YOUR OBJECTIVE — Can you pull out, word for word, every line from the one containing "pixels, height=1024 pixels." through the end of the items, both included? Leave the pictures out.

RECORDS SHOWN —

* * * * * * * * *

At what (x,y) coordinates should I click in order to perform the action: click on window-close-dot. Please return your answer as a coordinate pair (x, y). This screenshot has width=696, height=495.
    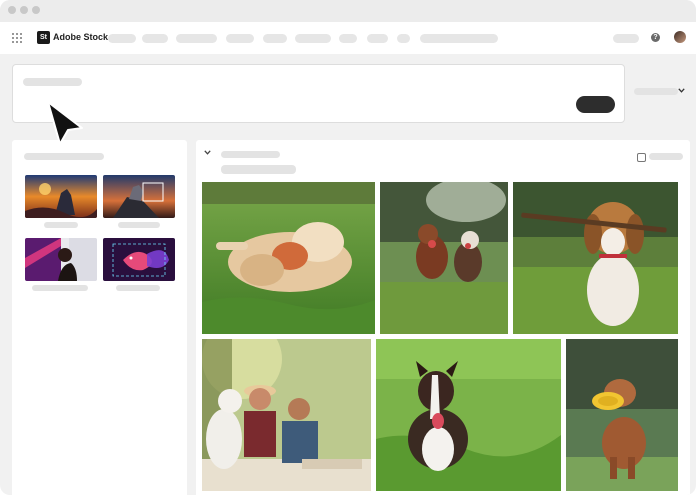
    Looking at the image, I should click on (12, 10).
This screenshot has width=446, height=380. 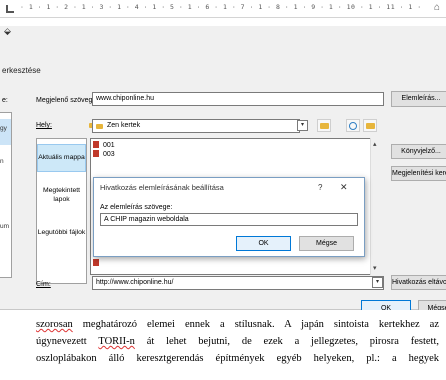 I want to click on file-list-scrollbar: ▴ ▾, so click(x=376, y=206).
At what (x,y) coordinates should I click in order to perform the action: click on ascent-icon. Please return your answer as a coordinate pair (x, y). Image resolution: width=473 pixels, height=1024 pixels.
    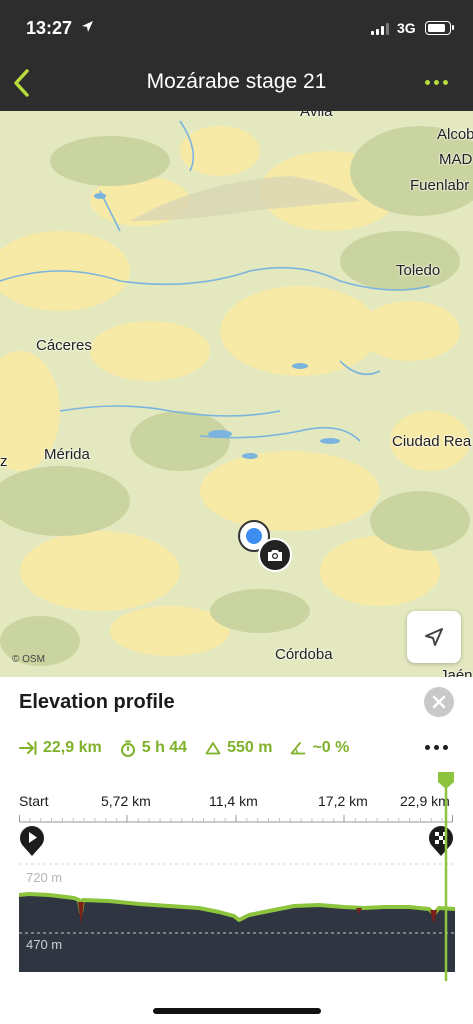
    Looking at the image, I should click on (213, 748).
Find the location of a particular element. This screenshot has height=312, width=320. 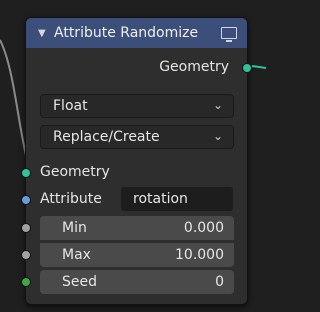

output-geometry-label: Geometry is located at coordinates (194, 67).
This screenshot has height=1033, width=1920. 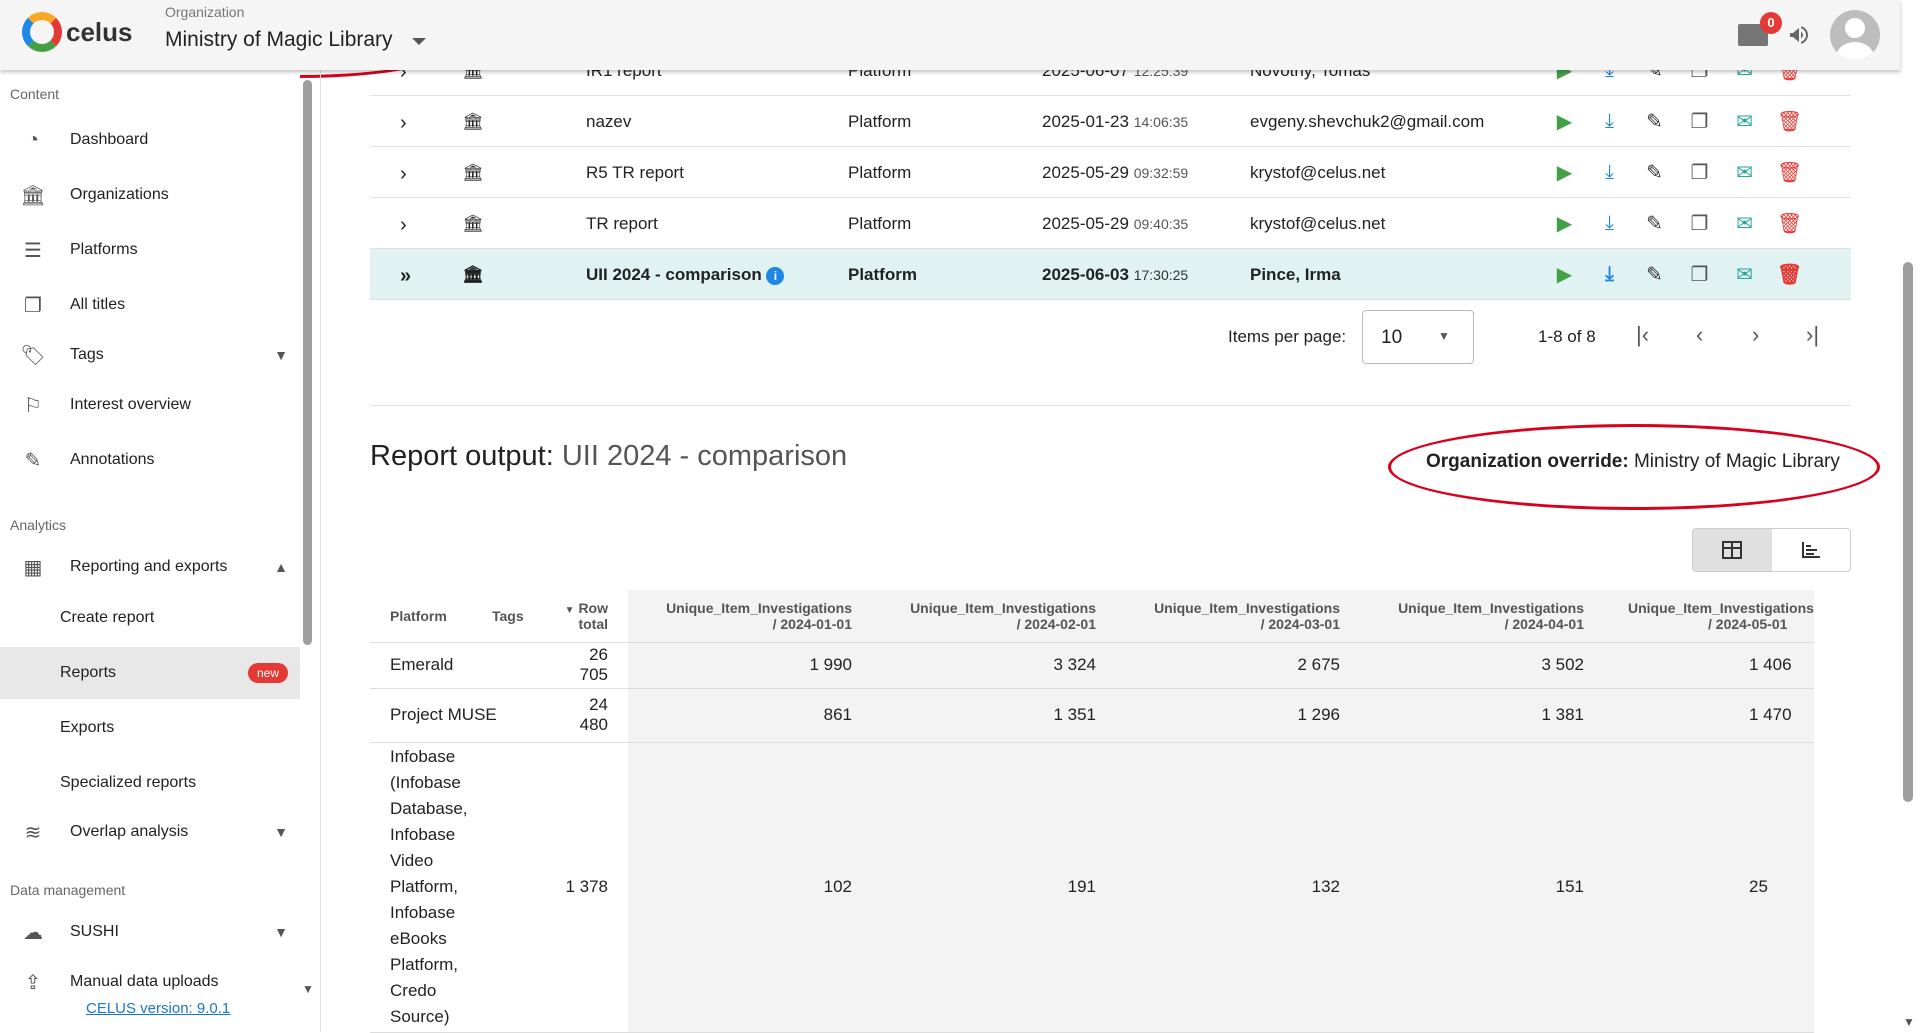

* * * * * * * * *

TASK RESULT —
At what (x,y) coordinates should I click in order to perform the action: click on ascent-icon. Please return your answer as a coordinate pair (x, y). Image resolution: width=473 pixels, height=1024 pixels.
    Looking at the image, I should click on (213, 748).
Find the location of a particular element. This screenshot has height=312, width=320. 

output-geometry-label: Geometry is located at coordinates (194, 67).
This screenshot has height=1033, width=1920. 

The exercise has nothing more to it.